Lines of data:
::::

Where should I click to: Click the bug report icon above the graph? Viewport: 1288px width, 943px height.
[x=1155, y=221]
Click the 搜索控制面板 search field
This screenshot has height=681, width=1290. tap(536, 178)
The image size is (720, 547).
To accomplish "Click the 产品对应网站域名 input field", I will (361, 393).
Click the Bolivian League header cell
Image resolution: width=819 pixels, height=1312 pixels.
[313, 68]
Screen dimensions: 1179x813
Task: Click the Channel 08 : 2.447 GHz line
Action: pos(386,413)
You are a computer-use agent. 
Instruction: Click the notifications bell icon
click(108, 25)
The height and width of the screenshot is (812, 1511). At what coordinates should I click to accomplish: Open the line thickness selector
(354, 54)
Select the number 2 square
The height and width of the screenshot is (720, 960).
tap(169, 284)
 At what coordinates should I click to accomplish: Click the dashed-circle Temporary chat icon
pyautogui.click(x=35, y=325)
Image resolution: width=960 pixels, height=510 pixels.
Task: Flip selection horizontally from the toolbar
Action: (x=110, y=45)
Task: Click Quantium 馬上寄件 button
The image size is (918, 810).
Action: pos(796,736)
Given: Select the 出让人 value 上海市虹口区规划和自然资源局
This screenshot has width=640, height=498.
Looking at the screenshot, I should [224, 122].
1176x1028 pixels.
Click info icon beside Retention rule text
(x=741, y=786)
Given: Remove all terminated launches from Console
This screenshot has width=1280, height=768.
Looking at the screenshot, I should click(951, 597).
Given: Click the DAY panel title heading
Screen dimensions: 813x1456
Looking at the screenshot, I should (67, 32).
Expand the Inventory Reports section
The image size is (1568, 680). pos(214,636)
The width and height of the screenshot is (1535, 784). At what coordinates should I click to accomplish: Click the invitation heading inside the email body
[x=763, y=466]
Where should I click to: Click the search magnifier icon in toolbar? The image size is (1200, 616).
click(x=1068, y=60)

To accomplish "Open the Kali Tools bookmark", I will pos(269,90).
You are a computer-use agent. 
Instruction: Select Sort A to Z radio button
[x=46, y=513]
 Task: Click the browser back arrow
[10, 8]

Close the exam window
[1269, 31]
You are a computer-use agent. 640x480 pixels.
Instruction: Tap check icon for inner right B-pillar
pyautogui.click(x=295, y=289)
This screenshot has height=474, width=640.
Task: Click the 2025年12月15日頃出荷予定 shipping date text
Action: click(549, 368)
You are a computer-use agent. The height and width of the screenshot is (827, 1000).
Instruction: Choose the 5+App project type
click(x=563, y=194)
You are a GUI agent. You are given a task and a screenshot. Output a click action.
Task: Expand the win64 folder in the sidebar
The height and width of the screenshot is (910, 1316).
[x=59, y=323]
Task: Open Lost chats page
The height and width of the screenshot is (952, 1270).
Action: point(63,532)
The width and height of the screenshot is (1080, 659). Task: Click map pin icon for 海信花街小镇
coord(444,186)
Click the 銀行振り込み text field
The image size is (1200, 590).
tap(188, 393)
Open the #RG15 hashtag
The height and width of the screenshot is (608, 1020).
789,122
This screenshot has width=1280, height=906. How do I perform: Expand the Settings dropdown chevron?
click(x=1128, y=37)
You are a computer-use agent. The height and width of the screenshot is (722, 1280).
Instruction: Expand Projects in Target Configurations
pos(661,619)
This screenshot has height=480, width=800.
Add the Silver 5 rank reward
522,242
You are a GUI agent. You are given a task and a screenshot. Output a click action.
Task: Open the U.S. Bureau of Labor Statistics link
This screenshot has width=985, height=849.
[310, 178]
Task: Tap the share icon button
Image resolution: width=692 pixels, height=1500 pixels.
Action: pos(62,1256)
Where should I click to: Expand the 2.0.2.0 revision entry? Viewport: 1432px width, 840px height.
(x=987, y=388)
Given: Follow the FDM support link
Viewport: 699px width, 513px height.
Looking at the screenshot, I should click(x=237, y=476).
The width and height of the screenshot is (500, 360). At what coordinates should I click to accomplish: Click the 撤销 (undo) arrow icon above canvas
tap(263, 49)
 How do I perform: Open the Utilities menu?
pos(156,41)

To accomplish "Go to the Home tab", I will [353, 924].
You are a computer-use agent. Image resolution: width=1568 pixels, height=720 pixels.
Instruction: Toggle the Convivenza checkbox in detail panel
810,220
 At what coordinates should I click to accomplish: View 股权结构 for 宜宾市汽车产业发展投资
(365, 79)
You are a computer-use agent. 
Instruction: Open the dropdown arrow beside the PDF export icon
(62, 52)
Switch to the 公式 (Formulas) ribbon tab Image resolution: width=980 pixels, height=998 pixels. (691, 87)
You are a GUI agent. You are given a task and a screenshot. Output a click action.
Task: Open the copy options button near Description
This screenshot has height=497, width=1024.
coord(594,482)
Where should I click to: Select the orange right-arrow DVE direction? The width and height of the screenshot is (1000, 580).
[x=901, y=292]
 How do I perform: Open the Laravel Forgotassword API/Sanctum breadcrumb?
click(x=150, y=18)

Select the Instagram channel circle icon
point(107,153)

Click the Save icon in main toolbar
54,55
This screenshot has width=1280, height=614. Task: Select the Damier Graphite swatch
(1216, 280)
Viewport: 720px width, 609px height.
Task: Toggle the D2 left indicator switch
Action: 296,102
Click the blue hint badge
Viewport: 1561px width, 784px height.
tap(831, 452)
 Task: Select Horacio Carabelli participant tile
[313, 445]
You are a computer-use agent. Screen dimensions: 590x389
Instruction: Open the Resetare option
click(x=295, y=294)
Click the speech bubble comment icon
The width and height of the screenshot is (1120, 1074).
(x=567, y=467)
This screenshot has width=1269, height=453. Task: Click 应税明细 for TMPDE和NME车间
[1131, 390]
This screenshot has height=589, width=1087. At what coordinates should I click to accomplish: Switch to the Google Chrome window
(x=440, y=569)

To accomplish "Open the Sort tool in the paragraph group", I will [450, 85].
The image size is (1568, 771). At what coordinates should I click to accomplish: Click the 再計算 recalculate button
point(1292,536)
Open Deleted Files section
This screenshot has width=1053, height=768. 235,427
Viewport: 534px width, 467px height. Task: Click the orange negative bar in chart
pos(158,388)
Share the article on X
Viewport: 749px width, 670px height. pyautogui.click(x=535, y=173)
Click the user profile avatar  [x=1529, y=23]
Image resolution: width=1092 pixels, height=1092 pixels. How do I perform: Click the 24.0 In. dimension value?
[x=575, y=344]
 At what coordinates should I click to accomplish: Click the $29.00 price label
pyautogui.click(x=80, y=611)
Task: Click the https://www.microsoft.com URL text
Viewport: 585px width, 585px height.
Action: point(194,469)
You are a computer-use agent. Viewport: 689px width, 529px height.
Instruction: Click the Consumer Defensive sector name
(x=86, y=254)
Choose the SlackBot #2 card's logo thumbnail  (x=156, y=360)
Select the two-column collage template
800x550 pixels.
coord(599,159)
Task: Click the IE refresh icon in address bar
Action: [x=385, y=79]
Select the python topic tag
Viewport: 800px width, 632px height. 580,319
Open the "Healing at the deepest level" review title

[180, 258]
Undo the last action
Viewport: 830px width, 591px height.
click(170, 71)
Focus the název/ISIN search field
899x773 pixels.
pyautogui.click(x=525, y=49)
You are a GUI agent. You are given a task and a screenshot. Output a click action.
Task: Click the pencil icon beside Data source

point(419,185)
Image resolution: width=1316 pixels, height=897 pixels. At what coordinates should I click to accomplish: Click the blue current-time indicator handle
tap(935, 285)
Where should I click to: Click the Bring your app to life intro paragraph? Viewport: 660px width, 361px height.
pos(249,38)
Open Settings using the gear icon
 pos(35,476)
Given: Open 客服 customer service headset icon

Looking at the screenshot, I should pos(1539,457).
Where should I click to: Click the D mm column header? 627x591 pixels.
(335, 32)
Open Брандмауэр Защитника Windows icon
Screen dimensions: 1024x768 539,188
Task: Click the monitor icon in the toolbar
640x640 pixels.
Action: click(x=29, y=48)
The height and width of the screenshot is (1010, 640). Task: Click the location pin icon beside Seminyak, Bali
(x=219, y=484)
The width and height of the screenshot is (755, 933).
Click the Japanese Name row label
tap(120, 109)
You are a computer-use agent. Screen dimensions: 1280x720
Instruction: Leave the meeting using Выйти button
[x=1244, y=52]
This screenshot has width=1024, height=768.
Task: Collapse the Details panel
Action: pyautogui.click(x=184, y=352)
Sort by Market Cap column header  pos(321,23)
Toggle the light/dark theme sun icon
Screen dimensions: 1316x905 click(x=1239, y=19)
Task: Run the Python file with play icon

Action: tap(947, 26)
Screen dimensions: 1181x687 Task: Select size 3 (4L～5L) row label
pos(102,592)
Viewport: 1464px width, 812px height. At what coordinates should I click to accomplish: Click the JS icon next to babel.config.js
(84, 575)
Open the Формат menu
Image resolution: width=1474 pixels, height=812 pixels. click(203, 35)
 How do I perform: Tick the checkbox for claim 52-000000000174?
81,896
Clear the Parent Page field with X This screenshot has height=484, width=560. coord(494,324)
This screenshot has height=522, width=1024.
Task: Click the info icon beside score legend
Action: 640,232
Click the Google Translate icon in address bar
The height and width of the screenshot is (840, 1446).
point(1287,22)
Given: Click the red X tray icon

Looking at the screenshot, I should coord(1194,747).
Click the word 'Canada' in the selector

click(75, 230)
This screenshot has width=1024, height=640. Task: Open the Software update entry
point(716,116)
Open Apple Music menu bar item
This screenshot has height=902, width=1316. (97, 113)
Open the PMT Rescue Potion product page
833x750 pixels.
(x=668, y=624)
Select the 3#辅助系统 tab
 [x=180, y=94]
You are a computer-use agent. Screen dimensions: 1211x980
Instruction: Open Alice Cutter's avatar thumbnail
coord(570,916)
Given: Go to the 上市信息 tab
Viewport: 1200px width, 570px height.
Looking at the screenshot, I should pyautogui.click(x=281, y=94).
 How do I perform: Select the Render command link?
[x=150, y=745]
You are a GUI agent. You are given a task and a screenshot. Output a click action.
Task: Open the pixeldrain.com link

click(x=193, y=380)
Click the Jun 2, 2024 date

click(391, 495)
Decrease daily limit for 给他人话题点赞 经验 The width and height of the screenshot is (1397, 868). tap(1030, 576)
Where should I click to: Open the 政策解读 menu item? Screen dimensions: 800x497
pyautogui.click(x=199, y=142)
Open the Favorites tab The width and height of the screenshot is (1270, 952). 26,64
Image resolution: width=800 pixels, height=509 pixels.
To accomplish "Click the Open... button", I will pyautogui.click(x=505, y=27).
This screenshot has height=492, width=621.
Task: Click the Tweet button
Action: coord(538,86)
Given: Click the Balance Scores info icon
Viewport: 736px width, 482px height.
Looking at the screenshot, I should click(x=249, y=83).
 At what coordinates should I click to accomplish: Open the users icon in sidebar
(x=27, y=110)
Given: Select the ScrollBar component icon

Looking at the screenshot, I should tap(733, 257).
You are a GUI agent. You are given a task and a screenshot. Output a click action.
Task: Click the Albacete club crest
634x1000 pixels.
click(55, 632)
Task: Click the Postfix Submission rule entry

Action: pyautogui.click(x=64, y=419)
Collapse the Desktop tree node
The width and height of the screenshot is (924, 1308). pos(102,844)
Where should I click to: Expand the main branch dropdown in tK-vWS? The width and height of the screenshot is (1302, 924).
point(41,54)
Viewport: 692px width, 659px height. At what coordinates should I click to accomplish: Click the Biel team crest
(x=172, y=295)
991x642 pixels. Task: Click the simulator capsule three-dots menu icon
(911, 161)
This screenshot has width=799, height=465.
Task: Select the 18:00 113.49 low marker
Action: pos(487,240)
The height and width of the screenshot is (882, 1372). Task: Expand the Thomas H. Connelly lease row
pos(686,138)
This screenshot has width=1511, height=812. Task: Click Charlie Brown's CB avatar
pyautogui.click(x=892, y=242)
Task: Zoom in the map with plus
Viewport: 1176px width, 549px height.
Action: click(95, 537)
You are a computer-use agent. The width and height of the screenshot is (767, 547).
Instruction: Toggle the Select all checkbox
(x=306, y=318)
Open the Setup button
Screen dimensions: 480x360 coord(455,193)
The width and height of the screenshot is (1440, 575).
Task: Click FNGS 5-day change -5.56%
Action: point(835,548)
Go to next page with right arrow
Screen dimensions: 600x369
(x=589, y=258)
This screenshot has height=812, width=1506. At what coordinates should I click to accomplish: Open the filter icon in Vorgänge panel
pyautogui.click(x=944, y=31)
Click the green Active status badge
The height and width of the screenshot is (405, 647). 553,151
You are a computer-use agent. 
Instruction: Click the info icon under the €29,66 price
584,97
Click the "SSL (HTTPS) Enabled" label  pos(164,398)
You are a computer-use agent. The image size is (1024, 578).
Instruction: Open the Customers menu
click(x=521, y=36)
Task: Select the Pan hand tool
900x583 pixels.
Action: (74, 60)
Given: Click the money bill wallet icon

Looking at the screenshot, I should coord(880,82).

::::

Prompt: Rewrite the lines of data from the line with "Open Брандмауэр Защитника Windows icon" up to and including the line with "(x=219, y=484)", swapping "monitor" for "printer" and leaving everything else the same.

Finished exercise:
Open Брандмауэр Защитника Windows icon
Screen dimensions: 1024x768 539,188
Task: Click the printer icon in the toolbar
640x640 pixels.
Action: click(x=29, y=48)
The height and width of the screenshot is (1010, 640). Task: Click the location pin icon beside Seminyak, Bali
(x=219, y=484)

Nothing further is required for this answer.